=== Begin Enclosure ===

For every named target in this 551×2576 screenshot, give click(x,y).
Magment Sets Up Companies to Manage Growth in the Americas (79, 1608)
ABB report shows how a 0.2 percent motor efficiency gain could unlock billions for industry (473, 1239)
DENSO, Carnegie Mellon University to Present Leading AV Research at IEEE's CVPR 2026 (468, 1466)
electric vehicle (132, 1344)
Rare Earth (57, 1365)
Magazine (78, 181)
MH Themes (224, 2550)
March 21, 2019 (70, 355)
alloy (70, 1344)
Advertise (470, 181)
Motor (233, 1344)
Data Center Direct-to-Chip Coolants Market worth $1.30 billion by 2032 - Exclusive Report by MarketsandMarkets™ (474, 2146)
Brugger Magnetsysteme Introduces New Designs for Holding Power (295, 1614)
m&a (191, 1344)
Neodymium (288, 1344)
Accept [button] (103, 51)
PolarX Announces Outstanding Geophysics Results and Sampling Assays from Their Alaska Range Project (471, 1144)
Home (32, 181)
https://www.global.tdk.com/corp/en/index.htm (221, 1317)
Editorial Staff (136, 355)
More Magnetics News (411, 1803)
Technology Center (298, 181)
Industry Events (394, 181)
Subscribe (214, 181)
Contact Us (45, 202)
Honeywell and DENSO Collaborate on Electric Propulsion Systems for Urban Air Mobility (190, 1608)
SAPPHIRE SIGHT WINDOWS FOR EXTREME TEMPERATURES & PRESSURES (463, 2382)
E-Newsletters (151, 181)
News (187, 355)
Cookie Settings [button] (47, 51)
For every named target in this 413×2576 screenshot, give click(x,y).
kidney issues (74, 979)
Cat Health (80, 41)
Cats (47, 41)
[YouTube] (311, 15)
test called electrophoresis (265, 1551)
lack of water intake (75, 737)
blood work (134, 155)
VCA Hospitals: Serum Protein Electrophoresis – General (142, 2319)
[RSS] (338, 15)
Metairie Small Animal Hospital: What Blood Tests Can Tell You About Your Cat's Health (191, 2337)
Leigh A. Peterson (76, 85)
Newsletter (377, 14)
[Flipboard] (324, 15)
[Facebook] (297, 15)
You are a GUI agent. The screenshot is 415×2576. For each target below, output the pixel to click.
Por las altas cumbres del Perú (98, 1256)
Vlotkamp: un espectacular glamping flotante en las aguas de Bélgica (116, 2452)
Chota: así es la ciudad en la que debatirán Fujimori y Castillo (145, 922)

=== End Enclosure ===

**What to produce**
When you retype the data above, start at its first line, stop after the line containing "ABB report shows", and leave out everything else.

**Response to this exercise**
For every named target in this 551×2576 screenshot, give click(x,y).
Magment Sets Up Companies to Manage Growth in the Americas (79, 1608)
ABB report shows how a 0.2 percent motor efficiency gain could unlock billions for industry (473, 1239)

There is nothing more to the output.